Mast‐cell mediated angioedema (being the most common type of angioedema) and HAE are frequently confused and misdiagnosed, often leading to prolonged diagnostic delays for many HAE patients who were previously misdiagnosed with recurrent urticaria. Furthermore, it has been shown that establishing regional guidelines was associated with improved access to treatments [9]. Therefore, the Hong Kong‐Macau Severe Hives and Angioedema Referral Pathway (SHARP) was established [7]. This collaborative initiative between the Hong Kong Institute of Allergy and the Macau Society of Dermatology, operating across two Special Administrative Regions of China, aims to promote awareness and foster a multidisciplinary exchange of expertise in urticaria/angioedema. SHARP provides a referral pathway for frontline physicians dealing with patients with recurrent urticaria (defined as hives, angioedema or both). Being the first recommendations to incorporate both urticaria and HAE in the diagnostic approach and referral pathway, SHARP highlights important distinctions between urticaria and HAE in diagnosis and indications for referral, specifically designed to accommodate for the region's expertise and accessibility to HAE care. These recommendations distinctly contrast with international WAO/EAACI guidelines, especially in approach to diagnosis, family screening and explicit recommendations against the use of non‐HAE‐specific medications [2, 7]. Following such initiatives, the GBA recently reported the successful diagnosis of multiple new HAE families initiated through Chinese paediatric probands in Shenzhen [43]. The first HAE family in Macau was also diagnosed following the publication of SHARP.

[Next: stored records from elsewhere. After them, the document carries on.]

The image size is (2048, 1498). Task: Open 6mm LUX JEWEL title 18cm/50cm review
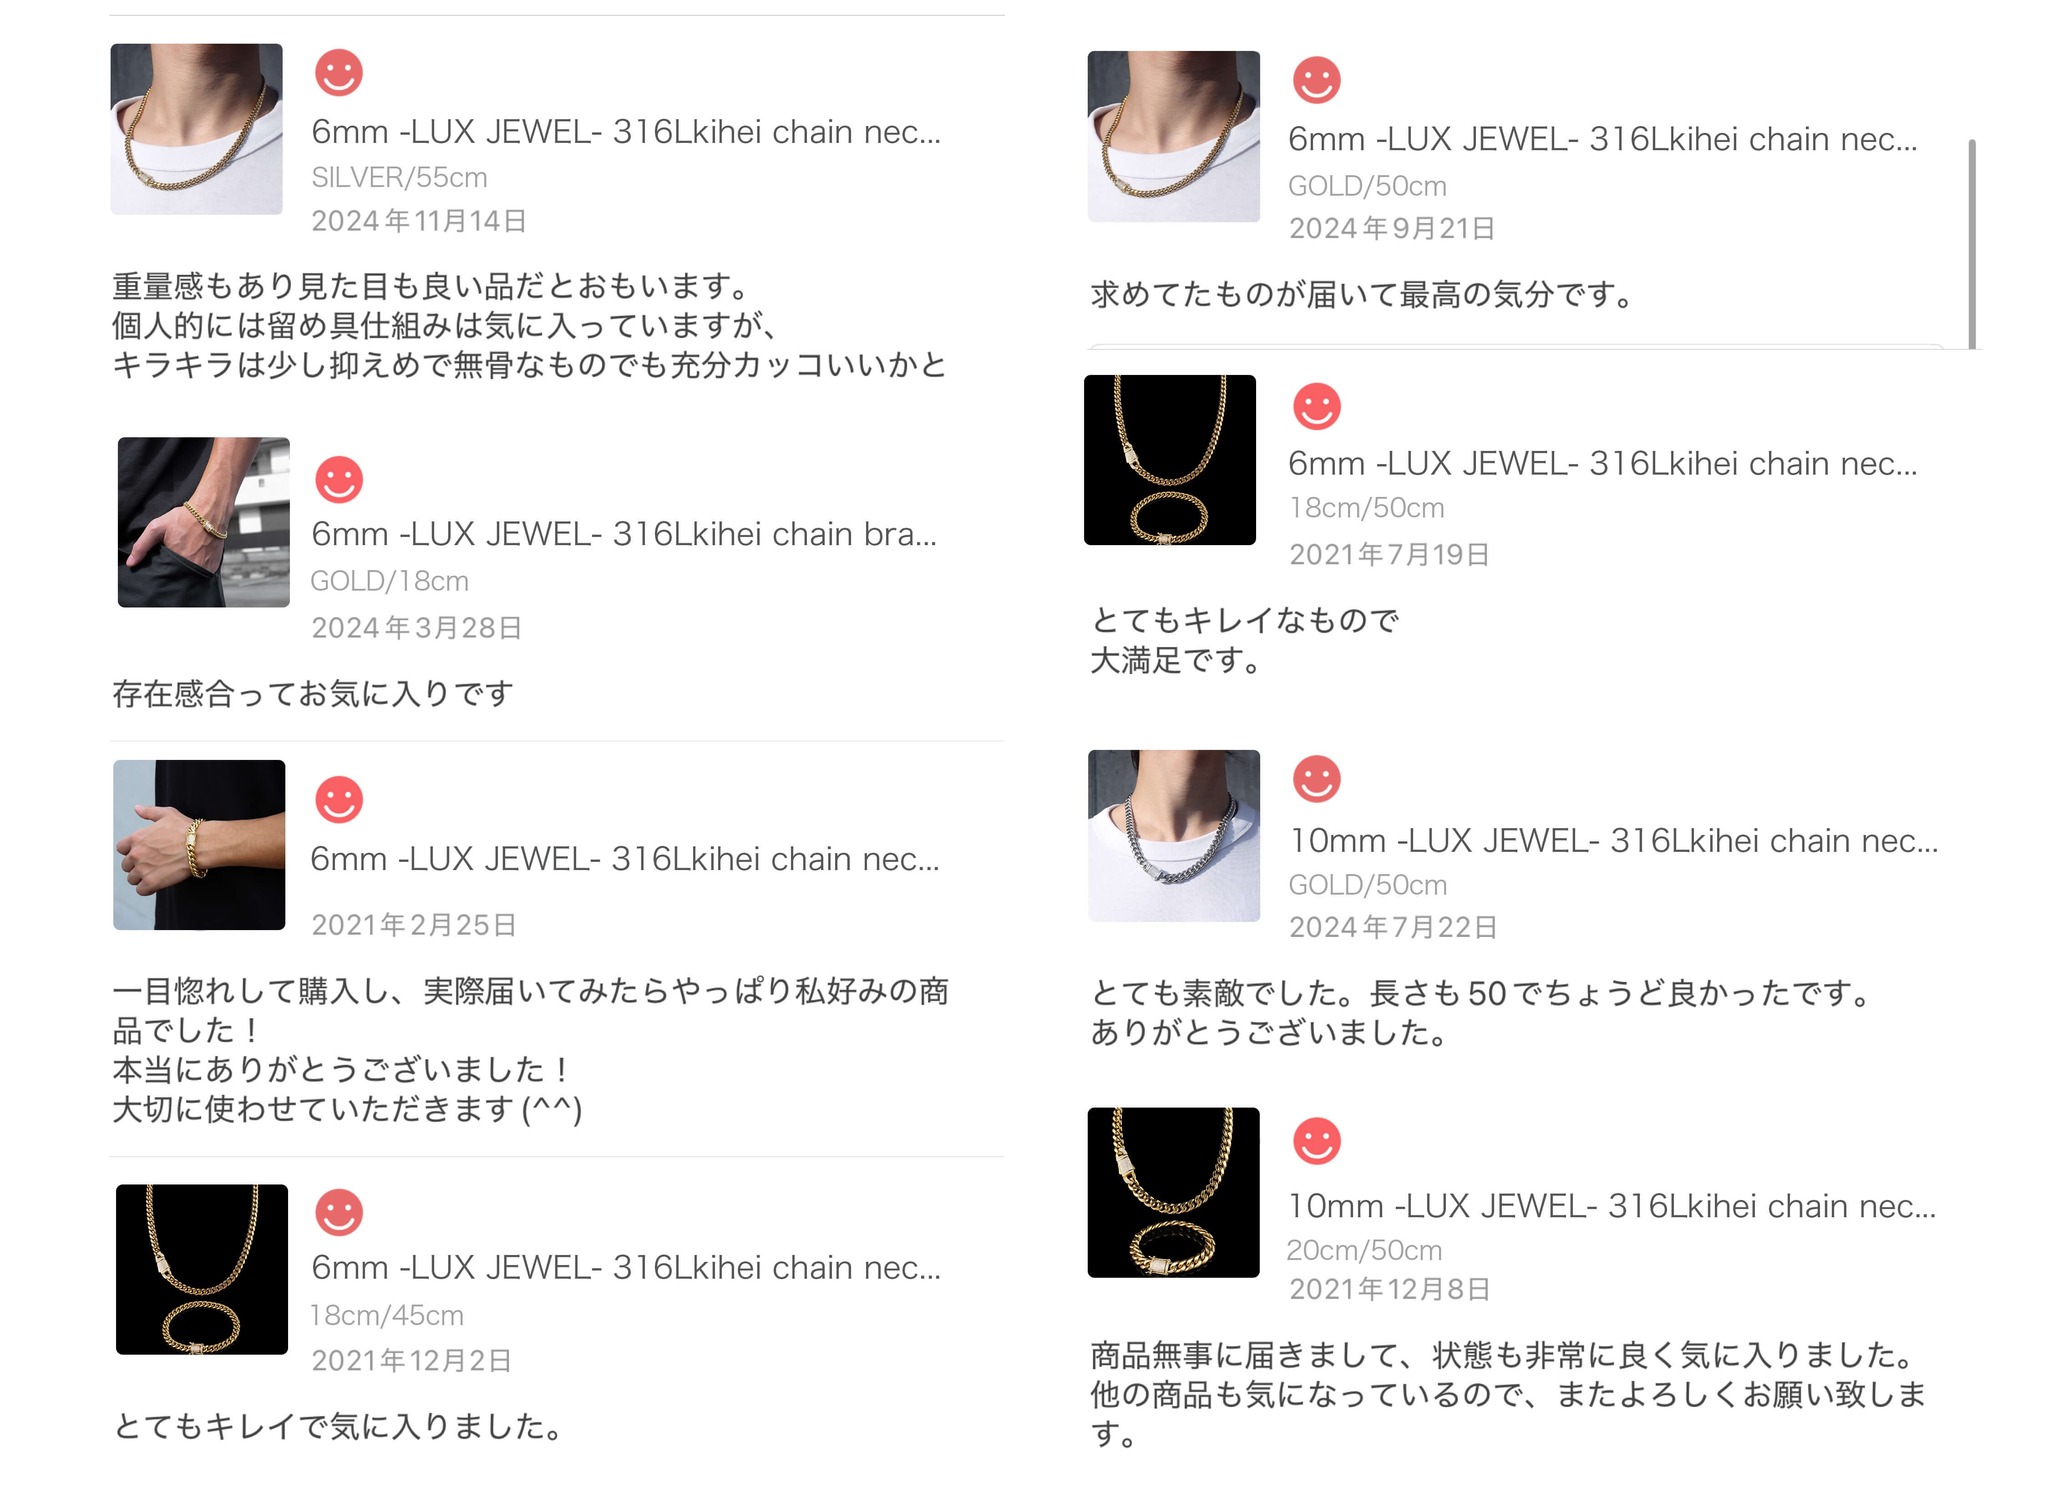click(x=1603, y=464)
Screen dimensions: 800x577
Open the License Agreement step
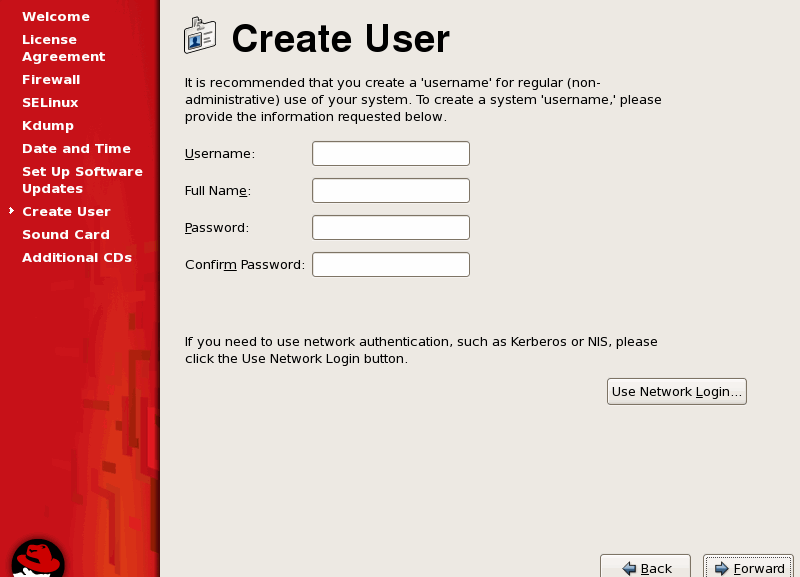[63, 48]
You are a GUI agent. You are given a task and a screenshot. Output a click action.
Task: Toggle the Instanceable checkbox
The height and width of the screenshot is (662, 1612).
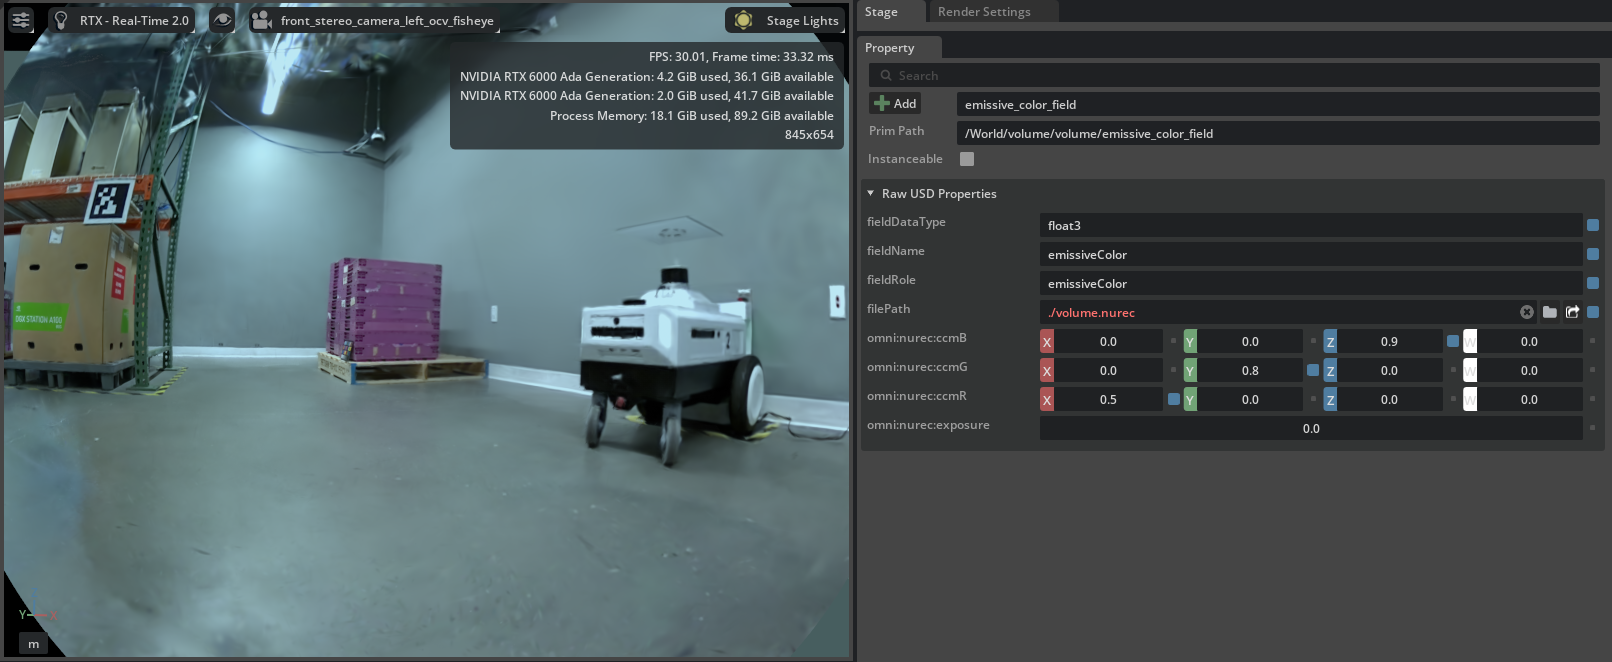(x=967, y=159)
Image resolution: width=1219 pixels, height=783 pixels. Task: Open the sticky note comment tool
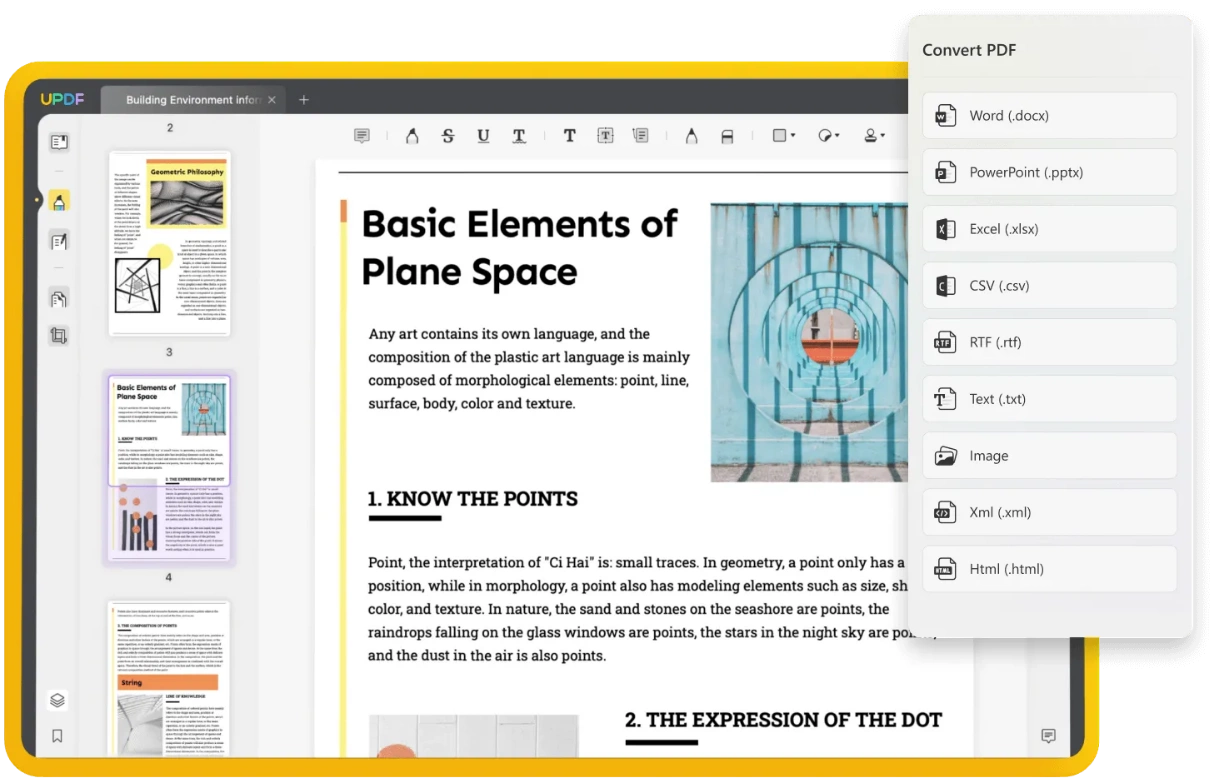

Advancing post‐graduate education and specialisation is also a key component in improving disease awareness and management of HAE. Up until 2017, local allergy and immunology subspecialist training was only available under the Hong Kong College of Paediatricians. Recognising this gap in adults, the Hong Kong College of Physicians (HKCP) established its first training programme in immunology and allergy. In 2019, the first locally accredited adult allergy and immunology specialist received conferment under the HKCP. Queen Mary Hospital (QMH) has since been the sole accredited training centre in Hong Kong. To date, the allergist to adult population ratio is approximately 1 to 1 million in Hong Kong [44]. All HAE patients are referred to QMH. In the Mainland, there are approximately 300 allergists/immunologists, giving an approximate ratio of 1 in 4.5 million. Additionally, these specialists mainly concentrate in large cities such as Beijing, Guangzhou and Wuhan [45]. Unfortunately, there is no formal accreditation or training programme for immunology and allergy and many HAE patients may see other related specialties, such as dermatologist, respirologists, otolaryngologist and gastroenterologists. China and the GBA should leverage Hong Kong's robust post‐graduate specialty programme to expand both undergraduate and postgraduate allergy/immunology education through affiliated hospitals, such as the University of Hong Kong‐Shenzhen (HKU‐SZH) hospital.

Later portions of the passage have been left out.